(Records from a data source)
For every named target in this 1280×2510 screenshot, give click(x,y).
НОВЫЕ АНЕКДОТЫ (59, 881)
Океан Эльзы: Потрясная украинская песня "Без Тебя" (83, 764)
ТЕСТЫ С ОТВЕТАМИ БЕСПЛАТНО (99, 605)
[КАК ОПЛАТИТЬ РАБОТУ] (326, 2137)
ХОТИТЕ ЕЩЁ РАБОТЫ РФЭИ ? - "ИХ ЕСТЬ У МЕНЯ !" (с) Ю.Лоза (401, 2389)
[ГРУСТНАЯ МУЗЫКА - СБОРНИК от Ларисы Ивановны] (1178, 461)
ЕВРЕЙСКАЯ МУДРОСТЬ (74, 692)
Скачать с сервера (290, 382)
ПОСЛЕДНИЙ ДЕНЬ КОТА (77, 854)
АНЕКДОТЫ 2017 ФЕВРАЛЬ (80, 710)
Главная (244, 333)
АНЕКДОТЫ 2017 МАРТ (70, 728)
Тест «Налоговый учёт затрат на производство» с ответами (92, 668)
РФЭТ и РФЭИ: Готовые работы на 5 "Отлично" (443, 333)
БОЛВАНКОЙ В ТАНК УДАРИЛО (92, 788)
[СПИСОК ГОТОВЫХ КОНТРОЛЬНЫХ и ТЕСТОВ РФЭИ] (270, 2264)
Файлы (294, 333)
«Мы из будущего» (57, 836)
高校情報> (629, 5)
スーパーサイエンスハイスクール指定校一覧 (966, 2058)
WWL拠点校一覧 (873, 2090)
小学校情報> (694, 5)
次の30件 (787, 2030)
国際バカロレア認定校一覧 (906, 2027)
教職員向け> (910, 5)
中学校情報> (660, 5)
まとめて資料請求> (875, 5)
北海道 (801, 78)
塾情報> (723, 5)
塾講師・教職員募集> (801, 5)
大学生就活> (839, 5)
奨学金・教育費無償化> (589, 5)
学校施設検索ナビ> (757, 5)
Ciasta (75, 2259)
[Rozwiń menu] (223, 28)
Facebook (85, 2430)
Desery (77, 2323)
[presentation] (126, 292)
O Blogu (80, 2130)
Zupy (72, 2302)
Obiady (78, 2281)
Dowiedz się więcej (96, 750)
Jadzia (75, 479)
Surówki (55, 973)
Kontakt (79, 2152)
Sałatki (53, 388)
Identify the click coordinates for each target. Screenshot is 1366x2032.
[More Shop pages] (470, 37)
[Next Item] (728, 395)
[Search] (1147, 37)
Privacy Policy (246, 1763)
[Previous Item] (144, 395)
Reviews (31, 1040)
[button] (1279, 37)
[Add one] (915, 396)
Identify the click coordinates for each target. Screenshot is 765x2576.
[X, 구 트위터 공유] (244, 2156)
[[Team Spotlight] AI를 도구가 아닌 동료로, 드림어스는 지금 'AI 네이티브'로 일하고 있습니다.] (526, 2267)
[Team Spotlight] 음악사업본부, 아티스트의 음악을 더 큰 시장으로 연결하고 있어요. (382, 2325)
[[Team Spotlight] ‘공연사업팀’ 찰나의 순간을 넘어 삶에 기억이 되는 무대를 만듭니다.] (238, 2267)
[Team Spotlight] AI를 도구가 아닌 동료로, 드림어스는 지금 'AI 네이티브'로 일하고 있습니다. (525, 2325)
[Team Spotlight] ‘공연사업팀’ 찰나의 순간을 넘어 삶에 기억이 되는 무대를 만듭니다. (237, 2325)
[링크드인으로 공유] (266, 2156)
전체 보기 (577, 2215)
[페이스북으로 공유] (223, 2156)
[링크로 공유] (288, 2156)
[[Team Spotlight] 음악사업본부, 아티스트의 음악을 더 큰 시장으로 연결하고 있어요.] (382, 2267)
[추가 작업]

* [What to produce]: All the entries must be retyped exactly.

* [Written solution]:
For every named target in this 1280×2510 screenshot, give click(x,y).
НОВЫЕ АНЕКДОТЫ (59, 881)
Океан Эльзы: Потрясная украинская песня "Без Тебя" (83, 764)
ТЕСТЫ С ОТВЕТАМИ БЕСПЛАТНО (99, 605)
[КАК ОПЛАТИТЬ РАБОТУ] (326, 2137)
ХОТИТЕ ЕЩЁ РАБОТЫ РФЭИ ? - "ИХ ЕСТЬ У МЕНЯ !" (с) Ю.Лоза (401, 2389)
[ГРУСТНАЯ МУЗЫКА - СБОРНИК от Ларисы Ивановны] (1178, 461)
ЕВРЕЙСКАЯ МУДРОСТЬ (74, 692)
Скачать с сервера (290, 382)
ПОСЛЕДНИЙ ДЕНЬ КОТА (77, 854)
АНЕКДОТЫ 2017 ФЕВРАЛЬ (80, 710)
Главная (244, 333)
АНЕКДОТЫ 2017 МАРТ (70, 728)
Тест «Налоговый учёт затрат на производство» с ответами (92, 668)
РФЭТ и РФЭИ: Готовые работы на 5 "Отлично" (443, 333)
БОЛВАНКОЙ В ТАНК УДАРИЛО (92, 788)
[СПИСОК ГОТОВЫХ КОНТРОЛЬНЫХ и ТЕСТОВ РФЭИ] (270, 2264)
Файлы (294, 333)
«Мы из будущего» (57, 836)
高校情報> (629, 5)
スーパーサイエンスハイスクール指定校一覧 (966, 2058)
WWL拠点校一覧 (873, 2090)
小学校情報> (694, 5)
次の30件 (787, 2030)
国際バカロレア認定校一覧 (906, 2027)
教職員向け> (910, 5)
中学校情報> (660, 5)
まとめて資料請求> (875, 5)
北海道 (801, 78)
塾情報> (723, 5)
塾講師・教職員募集> (801, 5)
大学生就活> (839, 5)
奨学金・教育費無償化> (589, 5)
学校施設検索ナビ> (757, 5)
Ciasta (75, 2259)
[Rozwiń menu] (223, 28)
Facebook (85, 2430)
Desery (77, 2323)
[presentation] (126, 292)
O Blogu (80, 2130)
Zupy (72, 2302)
Obiady (78, 2281)
Dowiedz się więcej (96, 750)
Jadzia (75, 479)
Surówki (55, 973)
Kontakt (79, 2152)
Sałatki (53, 388)
Identify the click coordinates for each target. Screenshot is 1366x2032.
[More Shop pages] (470, 37)
[Next Item] (728, 395)
[Search] (1147, 37)
Privacy Policy (246, 1763)
[Previous Item] (144, 395)
Reviews (31, 1040)
[button] (1279, 37)
[Add one] (915, 396)
Identify the click coordinates for each target. Screenshot is 765x2576.
[X, 구 트위터 공유] (244, 2156)
[[Team Spotlight] AI를 도구가 아닌 동료로, 드림어스는 지금 'AI 네이티브'로 일하고 있습니다.] (526, 2267)
[Team Spotlight] 음악사업본부, 아티스트의 음악을 더 큰 시장으로 연결하고 있어요. (382, 2325)
[[Team Spotlight] ‘공연사업팀’ 찰나의 순간을 넘어 삶에 기억이 되는 무대를 만듭니다.] (238, 2267)
[Team Spotlight] AI를 도구가 아닌 동료로, 드림어스는 지금 'AI 네이티브'로 일하고 있습니다. (525, 2325)
[Team Spotlight] ‘공연사업팀’ 찰나의 순간을 넘어 삶에 기억이 되는 무대를 만듭니다. (237, 2325)
[링크드인으로 공유] (266, 2156)
전체 보기 (577, 2215)
[페이스북으로 공유] (223, 2156)
[링크로 공유] (288, 2156)
[[Team Spotlight] 음악사업본부, 아티스트의 음악을 더 큰 시장으로 연결하고 있어요.] (382, 2267)
[추가 작업]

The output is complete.